» WORK TO BE COMPLETED
Your response should contain every line from the data below that holds the string "Ontario".

» INFORMATION

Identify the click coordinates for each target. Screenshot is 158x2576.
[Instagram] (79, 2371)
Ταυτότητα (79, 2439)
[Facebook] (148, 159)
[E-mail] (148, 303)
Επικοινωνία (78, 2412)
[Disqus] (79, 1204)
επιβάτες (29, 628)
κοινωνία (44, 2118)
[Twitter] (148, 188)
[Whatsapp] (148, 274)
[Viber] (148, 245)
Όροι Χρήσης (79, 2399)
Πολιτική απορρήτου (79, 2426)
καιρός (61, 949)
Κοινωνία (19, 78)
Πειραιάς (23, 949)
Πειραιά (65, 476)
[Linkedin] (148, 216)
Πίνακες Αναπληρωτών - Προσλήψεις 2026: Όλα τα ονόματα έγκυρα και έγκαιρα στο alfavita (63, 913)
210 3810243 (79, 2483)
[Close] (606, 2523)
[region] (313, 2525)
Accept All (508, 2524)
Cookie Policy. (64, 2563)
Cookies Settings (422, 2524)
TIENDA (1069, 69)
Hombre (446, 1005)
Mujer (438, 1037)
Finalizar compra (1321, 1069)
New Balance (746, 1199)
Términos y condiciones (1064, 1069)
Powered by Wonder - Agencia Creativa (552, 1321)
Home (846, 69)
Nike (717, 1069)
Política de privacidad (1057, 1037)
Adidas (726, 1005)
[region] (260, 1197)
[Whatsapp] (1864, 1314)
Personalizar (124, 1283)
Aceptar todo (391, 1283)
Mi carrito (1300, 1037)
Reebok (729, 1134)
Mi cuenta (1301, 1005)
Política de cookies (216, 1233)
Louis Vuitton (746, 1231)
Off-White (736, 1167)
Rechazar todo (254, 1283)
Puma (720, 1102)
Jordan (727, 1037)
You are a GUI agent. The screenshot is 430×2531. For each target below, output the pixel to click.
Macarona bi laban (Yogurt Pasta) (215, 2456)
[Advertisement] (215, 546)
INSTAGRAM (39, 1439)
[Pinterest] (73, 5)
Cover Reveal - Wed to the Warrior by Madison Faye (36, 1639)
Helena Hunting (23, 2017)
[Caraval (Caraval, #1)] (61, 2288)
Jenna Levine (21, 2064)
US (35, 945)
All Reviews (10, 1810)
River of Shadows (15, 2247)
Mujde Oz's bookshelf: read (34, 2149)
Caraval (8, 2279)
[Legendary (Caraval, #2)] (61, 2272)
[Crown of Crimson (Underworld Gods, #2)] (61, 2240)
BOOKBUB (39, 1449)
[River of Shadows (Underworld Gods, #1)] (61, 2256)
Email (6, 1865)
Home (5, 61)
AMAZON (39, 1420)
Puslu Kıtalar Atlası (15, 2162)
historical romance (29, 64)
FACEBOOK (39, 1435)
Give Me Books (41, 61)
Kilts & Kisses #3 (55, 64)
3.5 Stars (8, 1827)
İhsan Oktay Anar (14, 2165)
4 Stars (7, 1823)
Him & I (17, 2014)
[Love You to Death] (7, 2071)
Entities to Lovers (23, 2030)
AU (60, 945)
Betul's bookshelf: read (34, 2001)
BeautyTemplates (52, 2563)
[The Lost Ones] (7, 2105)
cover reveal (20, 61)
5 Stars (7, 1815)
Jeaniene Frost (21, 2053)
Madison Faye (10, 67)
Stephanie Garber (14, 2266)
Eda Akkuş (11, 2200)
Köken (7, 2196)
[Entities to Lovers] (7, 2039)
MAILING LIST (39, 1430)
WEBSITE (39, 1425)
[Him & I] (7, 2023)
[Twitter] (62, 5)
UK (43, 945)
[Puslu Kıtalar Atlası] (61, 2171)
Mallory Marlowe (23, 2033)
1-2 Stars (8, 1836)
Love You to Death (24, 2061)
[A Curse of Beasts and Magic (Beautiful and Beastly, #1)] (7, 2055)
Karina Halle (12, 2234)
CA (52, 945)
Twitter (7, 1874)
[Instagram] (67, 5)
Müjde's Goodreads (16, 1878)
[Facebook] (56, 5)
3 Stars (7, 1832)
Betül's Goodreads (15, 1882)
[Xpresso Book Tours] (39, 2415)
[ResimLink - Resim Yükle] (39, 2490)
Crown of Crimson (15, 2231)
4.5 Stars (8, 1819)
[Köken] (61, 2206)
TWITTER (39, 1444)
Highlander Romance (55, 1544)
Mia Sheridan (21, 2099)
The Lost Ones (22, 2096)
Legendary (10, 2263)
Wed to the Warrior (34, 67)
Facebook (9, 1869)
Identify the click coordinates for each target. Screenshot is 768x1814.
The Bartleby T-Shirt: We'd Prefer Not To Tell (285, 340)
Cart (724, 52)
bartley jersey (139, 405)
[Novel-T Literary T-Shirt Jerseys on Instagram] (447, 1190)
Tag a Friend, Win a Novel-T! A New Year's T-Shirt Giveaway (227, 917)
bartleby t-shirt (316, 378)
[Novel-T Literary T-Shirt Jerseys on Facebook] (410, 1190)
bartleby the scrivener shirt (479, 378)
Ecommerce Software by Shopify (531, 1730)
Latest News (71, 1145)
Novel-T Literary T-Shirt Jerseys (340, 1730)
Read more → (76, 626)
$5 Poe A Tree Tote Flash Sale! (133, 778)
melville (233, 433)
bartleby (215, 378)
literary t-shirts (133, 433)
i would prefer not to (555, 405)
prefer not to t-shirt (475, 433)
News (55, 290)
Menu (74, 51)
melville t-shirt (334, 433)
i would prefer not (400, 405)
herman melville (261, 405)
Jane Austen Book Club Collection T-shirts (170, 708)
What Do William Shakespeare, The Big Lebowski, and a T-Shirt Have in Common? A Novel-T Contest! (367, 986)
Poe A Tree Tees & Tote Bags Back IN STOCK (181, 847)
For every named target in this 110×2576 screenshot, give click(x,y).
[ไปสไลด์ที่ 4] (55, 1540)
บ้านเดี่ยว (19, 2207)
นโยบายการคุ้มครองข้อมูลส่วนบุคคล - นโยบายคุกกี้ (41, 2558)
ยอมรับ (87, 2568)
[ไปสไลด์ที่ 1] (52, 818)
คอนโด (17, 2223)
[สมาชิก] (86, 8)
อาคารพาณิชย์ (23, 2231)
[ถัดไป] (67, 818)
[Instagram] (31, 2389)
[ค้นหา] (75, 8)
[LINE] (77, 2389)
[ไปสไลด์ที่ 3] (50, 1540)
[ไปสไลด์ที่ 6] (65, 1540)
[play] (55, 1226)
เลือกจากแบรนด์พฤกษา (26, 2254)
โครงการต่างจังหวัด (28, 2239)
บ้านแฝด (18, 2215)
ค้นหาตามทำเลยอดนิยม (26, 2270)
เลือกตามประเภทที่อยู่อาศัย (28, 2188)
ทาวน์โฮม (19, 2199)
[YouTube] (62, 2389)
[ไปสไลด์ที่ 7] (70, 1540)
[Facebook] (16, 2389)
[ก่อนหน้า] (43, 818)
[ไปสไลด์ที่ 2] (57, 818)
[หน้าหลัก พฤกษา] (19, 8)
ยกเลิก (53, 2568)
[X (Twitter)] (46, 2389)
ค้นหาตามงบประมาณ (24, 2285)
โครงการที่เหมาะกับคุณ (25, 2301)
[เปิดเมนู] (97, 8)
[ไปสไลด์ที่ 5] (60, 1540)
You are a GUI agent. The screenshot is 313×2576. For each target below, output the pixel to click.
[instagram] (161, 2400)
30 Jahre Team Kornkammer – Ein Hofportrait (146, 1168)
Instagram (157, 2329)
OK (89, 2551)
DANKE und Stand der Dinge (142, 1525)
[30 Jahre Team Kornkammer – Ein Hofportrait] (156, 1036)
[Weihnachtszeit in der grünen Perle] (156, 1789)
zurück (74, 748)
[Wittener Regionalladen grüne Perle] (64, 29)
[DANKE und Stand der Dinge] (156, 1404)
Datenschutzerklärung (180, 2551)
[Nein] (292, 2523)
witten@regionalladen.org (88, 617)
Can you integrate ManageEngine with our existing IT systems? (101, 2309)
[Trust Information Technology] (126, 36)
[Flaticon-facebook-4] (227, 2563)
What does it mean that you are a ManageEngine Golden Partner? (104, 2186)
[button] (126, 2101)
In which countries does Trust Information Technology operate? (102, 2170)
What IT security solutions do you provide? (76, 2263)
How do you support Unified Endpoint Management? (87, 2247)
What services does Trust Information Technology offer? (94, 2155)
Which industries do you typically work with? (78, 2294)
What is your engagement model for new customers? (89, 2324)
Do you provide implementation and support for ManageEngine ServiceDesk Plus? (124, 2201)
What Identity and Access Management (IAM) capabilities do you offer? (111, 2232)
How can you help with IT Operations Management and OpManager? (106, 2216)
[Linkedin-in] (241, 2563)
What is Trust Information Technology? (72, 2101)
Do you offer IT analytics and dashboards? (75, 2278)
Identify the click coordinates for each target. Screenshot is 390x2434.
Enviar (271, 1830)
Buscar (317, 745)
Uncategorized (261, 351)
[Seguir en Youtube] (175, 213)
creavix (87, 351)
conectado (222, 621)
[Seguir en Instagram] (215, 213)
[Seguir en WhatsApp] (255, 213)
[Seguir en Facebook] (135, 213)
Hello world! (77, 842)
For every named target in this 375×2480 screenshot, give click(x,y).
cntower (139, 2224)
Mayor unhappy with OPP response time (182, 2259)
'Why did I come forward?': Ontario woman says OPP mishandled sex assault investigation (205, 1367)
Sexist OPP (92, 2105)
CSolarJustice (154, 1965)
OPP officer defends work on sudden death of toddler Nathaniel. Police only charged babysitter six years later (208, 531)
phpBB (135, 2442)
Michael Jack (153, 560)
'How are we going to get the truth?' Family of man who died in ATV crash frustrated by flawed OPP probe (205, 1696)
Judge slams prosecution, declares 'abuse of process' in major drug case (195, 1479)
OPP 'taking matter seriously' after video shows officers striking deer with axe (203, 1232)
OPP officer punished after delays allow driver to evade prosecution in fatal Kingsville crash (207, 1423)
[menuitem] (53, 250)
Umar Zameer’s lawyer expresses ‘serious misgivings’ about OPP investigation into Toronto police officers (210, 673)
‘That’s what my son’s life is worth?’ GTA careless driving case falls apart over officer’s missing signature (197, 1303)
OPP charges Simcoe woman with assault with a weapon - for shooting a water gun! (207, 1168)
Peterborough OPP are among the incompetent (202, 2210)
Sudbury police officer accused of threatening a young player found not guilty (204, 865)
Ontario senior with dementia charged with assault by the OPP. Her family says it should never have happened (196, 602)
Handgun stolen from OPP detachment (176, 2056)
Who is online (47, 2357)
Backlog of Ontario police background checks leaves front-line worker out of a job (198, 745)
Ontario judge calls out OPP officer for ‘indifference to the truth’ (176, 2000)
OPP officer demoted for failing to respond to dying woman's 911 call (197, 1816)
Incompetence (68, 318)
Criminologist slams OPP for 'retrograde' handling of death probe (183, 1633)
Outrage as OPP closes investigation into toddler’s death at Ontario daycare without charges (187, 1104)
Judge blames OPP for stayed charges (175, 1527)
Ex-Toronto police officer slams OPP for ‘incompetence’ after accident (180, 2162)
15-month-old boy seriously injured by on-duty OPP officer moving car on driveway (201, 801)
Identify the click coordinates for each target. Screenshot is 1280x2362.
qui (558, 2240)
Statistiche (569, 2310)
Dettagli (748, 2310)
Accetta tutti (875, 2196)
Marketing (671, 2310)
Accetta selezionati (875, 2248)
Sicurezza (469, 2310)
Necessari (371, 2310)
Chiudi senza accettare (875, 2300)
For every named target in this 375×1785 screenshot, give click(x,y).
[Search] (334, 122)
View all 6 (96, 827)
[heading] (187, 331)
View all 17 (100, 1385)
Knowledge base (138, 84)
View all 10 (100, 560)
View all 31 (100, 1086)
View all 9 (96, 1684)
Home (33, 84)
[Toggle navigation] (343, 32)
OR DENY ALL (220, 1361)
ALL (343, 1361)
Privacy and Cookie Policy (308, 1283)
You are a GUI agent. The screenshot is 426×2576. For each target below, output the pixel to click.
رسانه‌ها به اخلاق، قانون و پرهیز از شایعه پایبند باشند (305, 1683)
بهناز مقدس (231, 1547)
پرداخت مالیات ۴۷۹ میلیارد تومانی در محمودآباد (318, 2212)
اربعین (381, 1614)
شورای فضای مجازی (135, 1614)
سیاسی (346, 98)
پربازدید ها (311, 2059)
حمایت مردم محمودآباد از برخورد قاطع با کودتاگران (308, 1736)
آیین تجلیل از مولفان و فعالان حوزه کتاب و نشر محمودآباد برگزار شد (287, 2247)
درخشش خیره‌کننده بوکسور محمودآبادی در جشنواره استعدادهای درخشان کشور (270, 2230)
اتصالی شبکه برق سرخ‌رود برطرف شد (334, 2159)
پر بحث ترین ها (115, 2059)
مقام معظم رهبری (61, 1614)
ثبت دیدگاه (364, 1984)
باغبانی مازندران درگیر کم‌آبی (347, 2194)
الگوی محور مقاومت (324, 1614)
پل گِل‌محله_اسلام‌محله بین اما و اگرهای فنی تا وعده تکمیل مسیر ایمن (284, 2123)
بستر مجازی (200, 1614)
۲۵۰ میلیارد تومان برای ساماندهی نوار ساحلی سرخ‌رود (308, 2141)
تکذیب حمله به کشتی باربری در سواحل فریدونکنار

» THE COMPLETED TASK
'Why did I come forward?': Ontario woman says OPP mishandled sex assault investigation (205, 1367)
Ontario senior with dementia charged with assault by the OPP. Her family says it should never have happened (196, 602)
Backlog of Ontario police background checks leaves front-line worker out of a job (198, 745)
Ontario judge calls out OPP officer for ‘indifference to the truth’ (176, 2000)
Outrage as OPP closes investigation into toddler’s death at Ontario daycare without charges (187, 1104)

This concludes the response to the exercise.